BEGIN Dataset excerpts
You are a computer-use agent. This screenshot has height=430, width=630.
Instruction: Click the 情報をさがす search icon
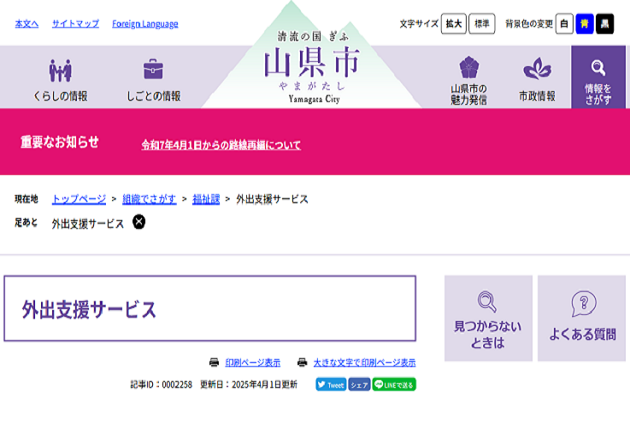click(598, 68)
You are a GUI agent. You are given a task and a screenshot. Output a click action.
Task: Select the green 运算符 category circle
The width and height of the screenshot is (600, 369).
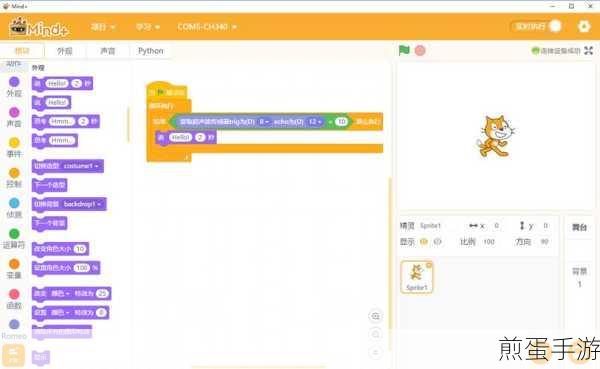point(14,233)
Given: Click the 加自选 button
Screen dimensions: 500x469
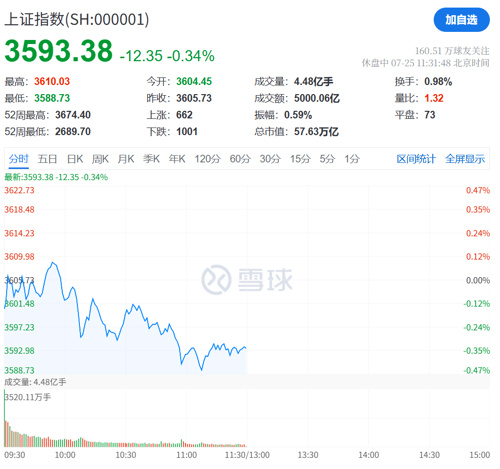Looking at the screenshot, I should click(x=461, y=20).
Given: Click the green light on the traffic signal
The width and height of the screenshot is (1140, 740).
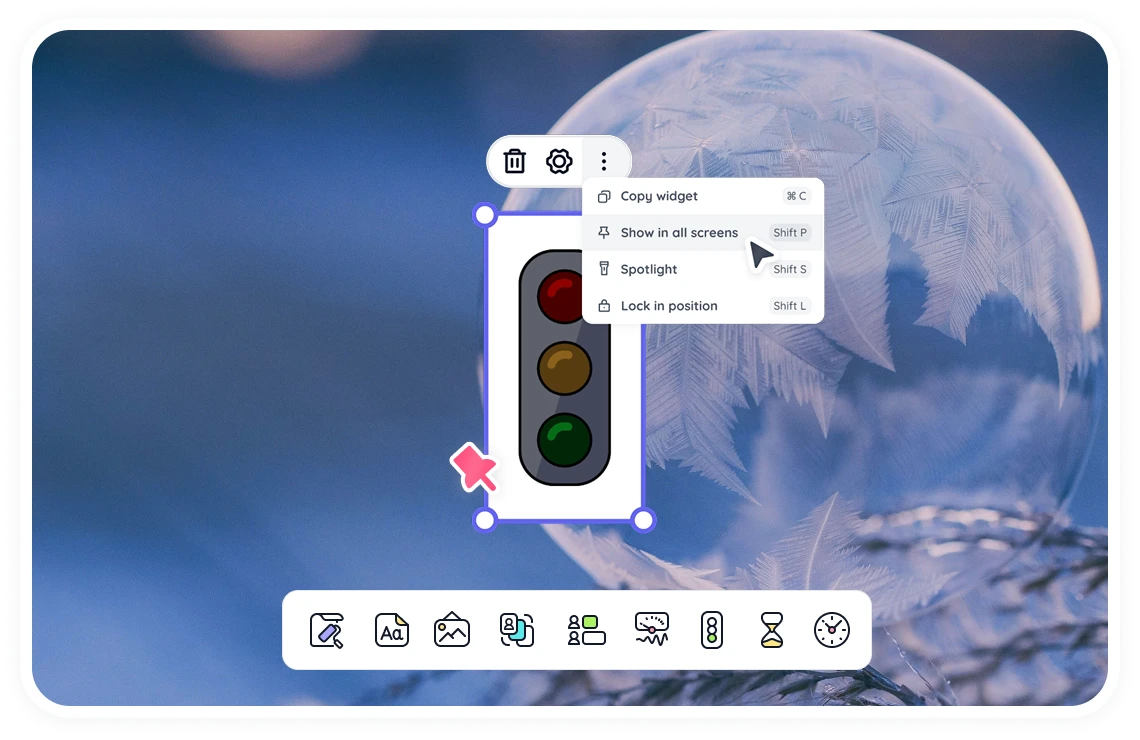Looking at the screenshot, I should (x=565, y=437).
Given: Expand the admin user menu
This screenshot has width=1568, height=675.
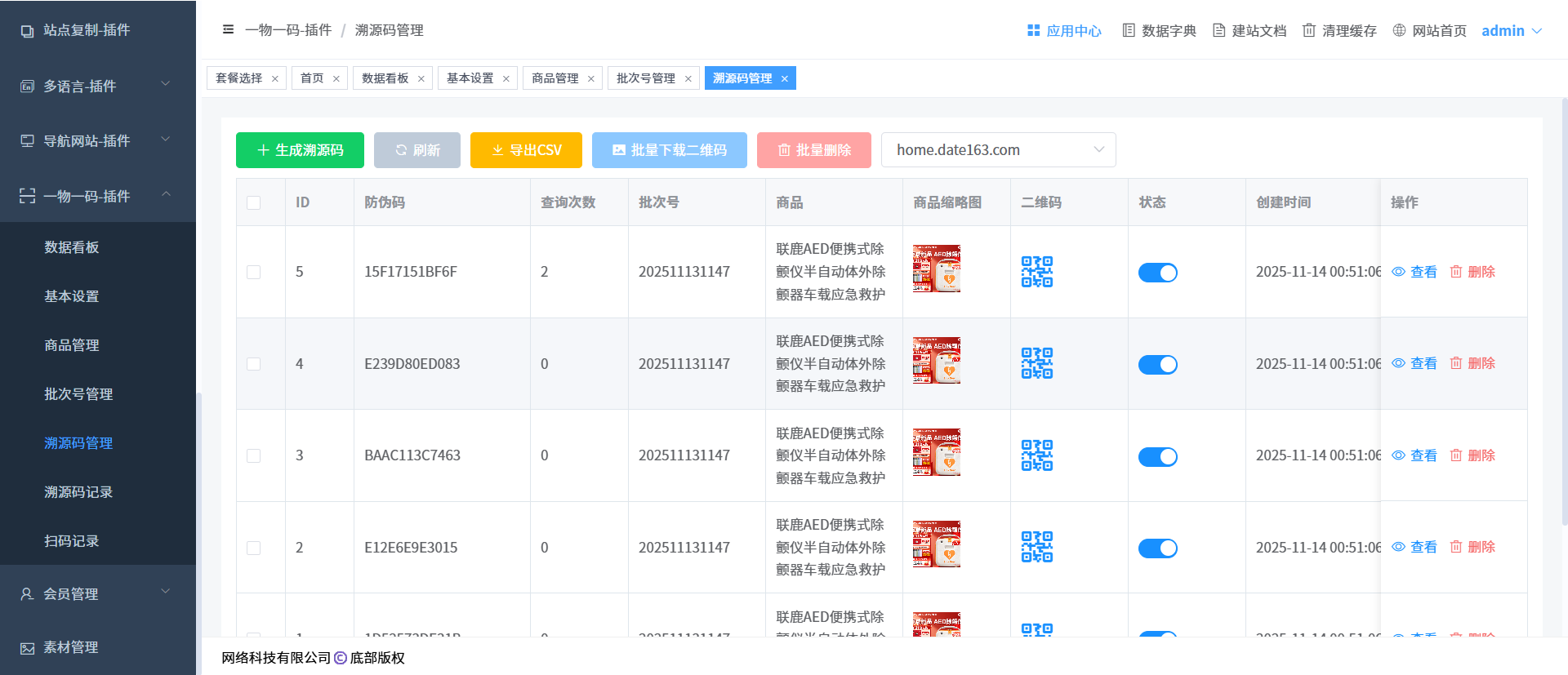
END Dataset excerpts
> Task
Skip the images and write out the rest of the listing exactly.

> Answer box
You are a computer-use agent. This screenshot has height=430, width=630.
Instruction: Click the 情報をさがす search icon
click(598, 68)
You are a GUI agent. You are given a task and a screenshot. Output a click action.
Task: Select the green 运算符 category circle
The width and height of the screenshot is (600, 369).
point(14,233)
Given: Click the 加自选 button
Screen dimensions: 500x469
Looking at the screenshot, I should click(x=461, y=20).
Given: Click the green light on the traffic signal
The width and height of the screenshot is (1140, 740).
Looking at the screenshot, I should (x=565, y=437).
Given: Expand the admin user menu
This screenshot has width=1568, height=675.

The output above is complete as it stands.